Cell toxicity or protective effect of the different treatments was validated using CellTitter 96 Aqueous One Solution Reagent MTS assay (Promega, Madison, WI, USA). This assay measures cell metabolic activity by the reduction of the MTS compound (3-(4,5-dimethylthiazol-2-yl)-5-(3-carboxymethoxyphenyl)-2-(4-sulfophenyl)-2H-tetrazolium), a reaction that is only carried out by living cells. Cells were washed two times with PBS before adding the MTS reagent at a concentration of 1:10 in culture medium. A baseline measure of the absorbance at 490 nm was performed using Biotek Synergy H4 multi-mode plate reader (BioTek Instruments, Covina, CA, USA) and then a final measurement was performed after 4 h of incubation at 37 °C. Results were presented as percentage viability with respect to control vehicle cells.

4.4. ROS Detection Assay

The release of ROS was determined by measuring the fluorescence resulting from the oxidation of the probe H₂DCFDA (2,7-dichlorodihydrofluorescein diacetate, Invitrogen, Madrid, Spain) into DFC (dichlorofluorescein), as this oxidation is promoted by ROS. Cells were incubated with 10 μM H₂DCFDA freshly prepared in 1× PBS after 8 h or 24 h of treatment. Then, fluorescence was measured using Biotek Synergy H4 multi-mode plate reader (BioTek Instruments, Covina, CA, USA) with 488 nm excitation and 535 nm emission filters.

4.5. RNA Purification

Total RNA was isolated from cell cultures in 1 mL of TRIzol (Invitrogen, Madrid, Spain). Then, the RNA was purified with the RNeasy mini-kit (Qiagen, Valencia, CA, USA) and DNase I (Qiagen, Valencia, CA, USA) according to manufacturer’s guidelines.

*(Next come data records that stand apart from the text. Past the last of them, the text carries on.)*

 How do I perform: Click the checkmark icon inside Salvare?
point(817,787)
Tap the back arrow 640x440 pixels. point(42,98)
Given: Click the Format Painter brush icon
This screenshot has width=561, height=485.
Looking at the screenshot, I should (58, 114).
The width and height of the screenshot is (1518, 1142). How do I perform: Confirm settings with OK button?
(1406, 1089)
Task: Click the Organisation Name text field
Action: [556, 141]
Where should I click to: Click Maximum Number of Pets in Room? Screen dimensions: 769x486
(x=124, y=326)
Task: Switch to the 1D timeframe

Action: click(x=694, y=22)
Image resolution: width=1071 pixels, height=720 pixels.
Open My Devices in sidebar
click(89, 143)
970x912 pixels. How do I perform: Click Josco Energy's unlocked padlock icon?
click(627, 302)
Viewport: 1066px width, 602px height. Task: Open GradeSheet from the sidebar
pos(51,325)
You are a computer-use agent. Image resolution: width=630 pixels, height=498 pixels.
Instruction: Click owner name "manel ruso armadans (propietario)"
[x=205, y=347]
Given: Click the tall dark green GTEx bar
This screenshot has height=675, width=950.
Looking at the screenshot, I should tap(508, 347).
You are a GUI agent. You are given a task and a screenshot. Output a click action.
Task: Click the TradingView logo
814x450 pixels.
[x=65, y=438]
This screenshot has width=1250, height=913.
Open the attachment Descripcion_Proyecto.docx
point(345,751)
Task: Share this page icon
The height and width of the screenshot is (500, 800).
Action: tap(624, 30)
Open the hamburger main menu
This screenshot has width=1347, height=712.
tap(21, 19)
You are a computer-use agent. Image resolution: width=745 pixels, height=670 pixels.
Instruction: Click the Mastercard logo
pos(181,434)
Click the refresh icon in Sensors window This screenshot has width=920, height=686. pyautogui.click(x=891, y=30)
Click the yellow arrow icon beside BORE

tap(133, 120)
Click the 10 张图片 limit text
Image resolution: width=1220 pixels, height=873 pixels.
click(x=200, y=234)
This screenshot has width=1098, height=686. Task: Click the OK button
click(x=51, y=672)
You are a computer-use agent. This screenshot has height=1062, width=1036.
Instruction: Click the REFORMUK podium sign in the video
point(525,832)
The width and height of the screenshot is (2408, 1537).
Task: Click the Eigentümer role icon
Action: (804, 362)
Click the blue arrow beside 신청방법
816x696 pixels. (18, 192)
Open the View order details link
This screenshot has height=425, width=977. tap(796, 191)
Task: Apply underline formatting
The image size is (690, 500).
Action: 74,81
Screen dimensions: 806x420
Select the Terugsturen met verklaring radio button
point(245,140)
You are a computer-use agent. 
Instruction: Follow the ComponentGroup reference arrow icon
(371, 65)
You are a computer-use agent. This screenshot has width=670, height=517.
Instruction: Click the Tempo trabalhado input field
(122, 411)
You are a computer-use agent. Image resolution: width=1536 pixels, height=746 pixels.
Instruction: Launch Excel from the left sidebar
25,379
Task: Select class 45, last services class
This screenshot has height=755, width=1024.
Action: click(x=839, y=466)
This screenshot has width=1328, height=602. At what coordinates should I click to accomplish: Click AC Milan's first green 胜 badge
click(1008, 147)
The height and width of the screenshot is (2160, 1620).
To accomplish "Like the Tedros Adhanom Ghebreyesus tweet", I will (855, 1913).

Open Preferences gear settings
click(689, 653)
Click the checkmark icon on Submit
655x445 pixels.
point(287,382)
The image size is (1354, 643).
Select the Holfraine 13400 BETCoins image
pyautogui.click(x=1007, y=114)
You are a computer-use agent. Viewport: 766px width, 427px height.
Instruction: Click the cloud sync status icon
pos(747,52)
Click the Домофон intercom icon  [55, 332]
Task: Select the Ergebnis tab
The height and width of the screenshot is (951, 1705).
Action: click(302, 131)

4.6. Quantitative Real-Time PCR

Reverse transcription was performed from 1 μg of total RNA with random primers and the SuperScript III kit (Invitrogen, Madrid, Spain) in order to synthesize first-strand DNA following manufacturer’s instructions. Then, the cDNA obtained was mixed with 0.3 μM forward and reverse oligonucleotide primers (Table 2) and SYBR Green PCR Master Mix (Applied Biosystems, Carlsbad, CA, USA) to carry out real-time polymerase chain reaction (qRT-PCR). Quantitative measures were taken using a 7300 Real-Time PCR System (Applied Biosystems, Madrid, Spain). Cycling conditions were: an initial denaturation at 95 °C for 10 min, followed by 40 cycles of 95 °C for 15 s and 60 °C for 1 min. Finally, to validate amplicon specificity, the dissociation curve was implemented from 60 °C to 95 °C. Gene expression levels were calculated by interpolating Ct value (threshold cycle) from the corresponding standard line and using 18S rRNA expression to normalize the results.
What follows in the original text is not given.